Face Verification

Face recognition together with liveness detection is a technology that is increasingly used for authentication in different environments. In face recognition literature there is a distinction between face verification and face recognition. In the face verification problem the algorithm is given an input image as well as a Name or identification support of a person and the task is to verify whether the input image is that of the claimed person. This kind of problem is sometimes referred to as $1:1$ problem, where the algorithm compare one input picture with the store image associated to the claimed person. The face recognition problem is much harder as it needs to compare the input picture against a database of K persons and output the ID of the matching person in DB (if any). This is hence a $1:K$ problem as you need to compare one input picture with $K$ images.

One-shot learning

The reason why face verification is a hard task is because it is what is called a one-shot learning problem. In other words your learning algorithm needs to recognize a person given just one example of the person’s face, given an an input picture that is different each time and that can vary wildly (Figure 119).

png
Figure 119. Effect of different light source directions on the pictures of the face of a person taken from the same exact angle and distance

Building a system where each person is associated to a class and a classifier tries to match an input picture to the correct class would lead inevitably to failure since you only have one train example for each class. Furthermore, if a new person is added to the people that need to be verified, the algorithm would need to be retrained.

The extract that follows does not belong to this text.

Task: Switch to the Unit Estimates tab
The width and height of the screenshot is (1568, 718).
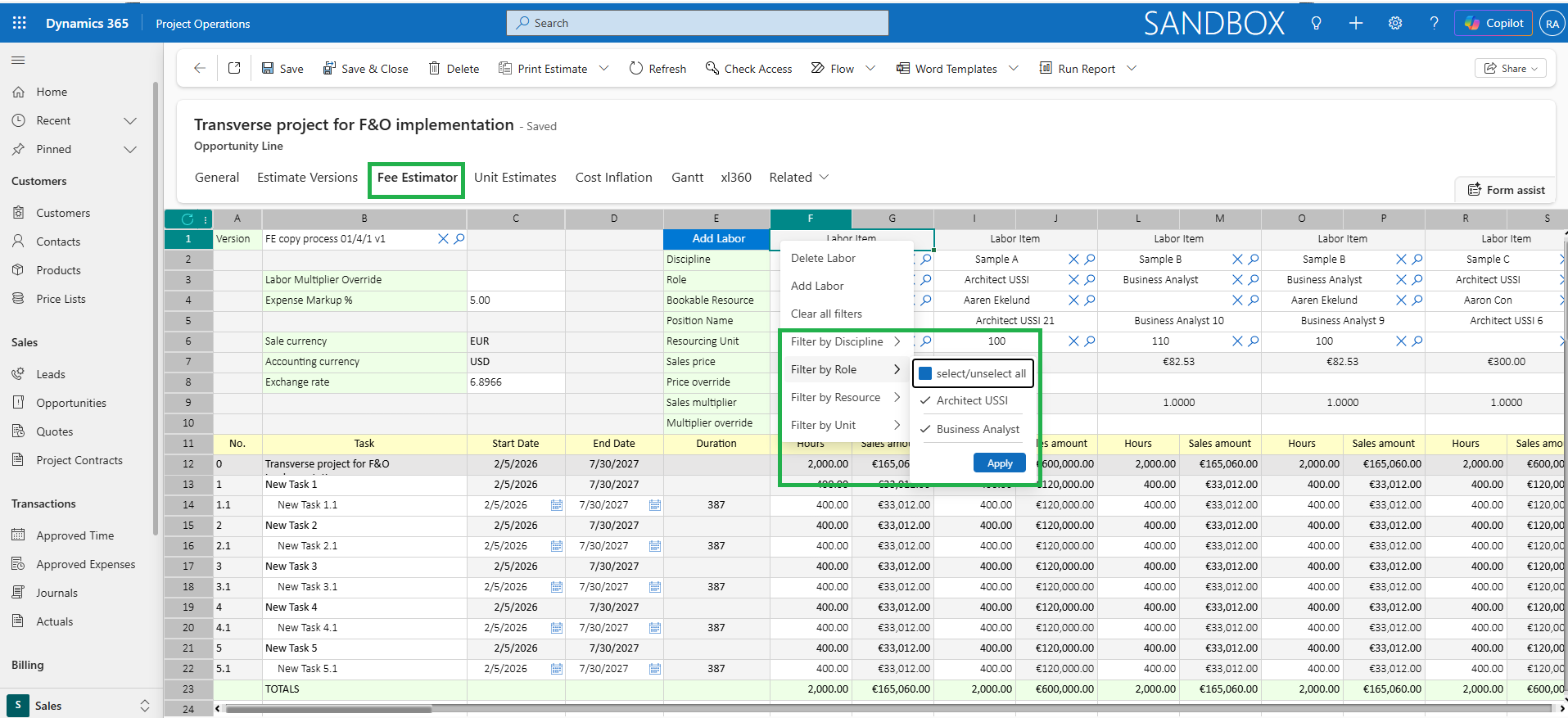Action: pos(514,178)
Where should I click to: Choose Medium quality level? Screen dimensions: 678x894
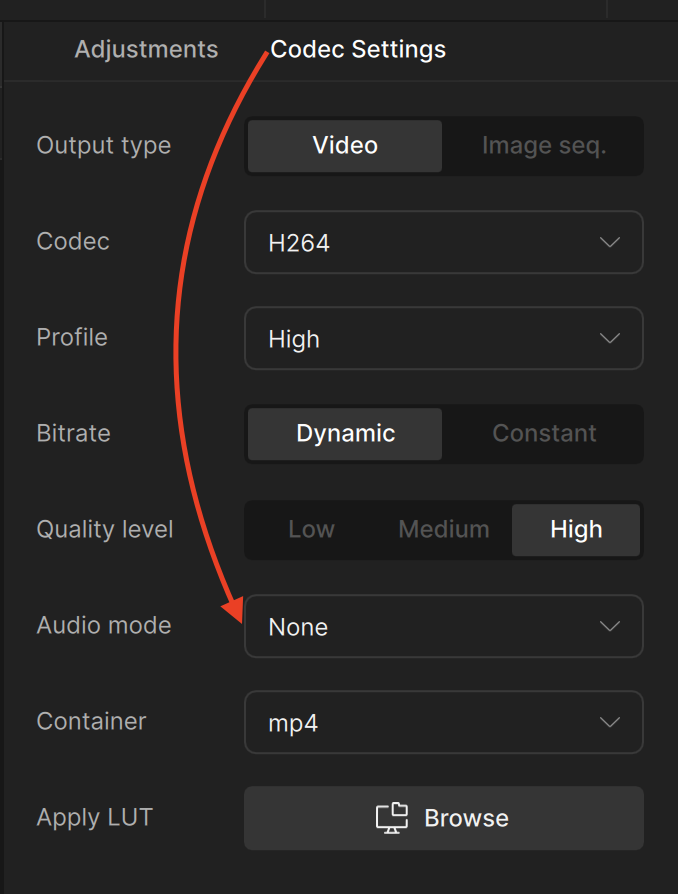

One-shot learning works instead by learning a similarity function that outputs the degree of difference $d$ between two input images. Ideally, for the same person we would like $d$ to be very small, while for two different people we would like $d$ to be large. For values of $d$ below a certain threshold $\tau$ (an hyperparameter) we would predict that the two input pictures belong to the same person, while for $d > \tau$, we would predict that the pictures belong to two different people.

\[d(\small\text{img1},\small\text{img2})\]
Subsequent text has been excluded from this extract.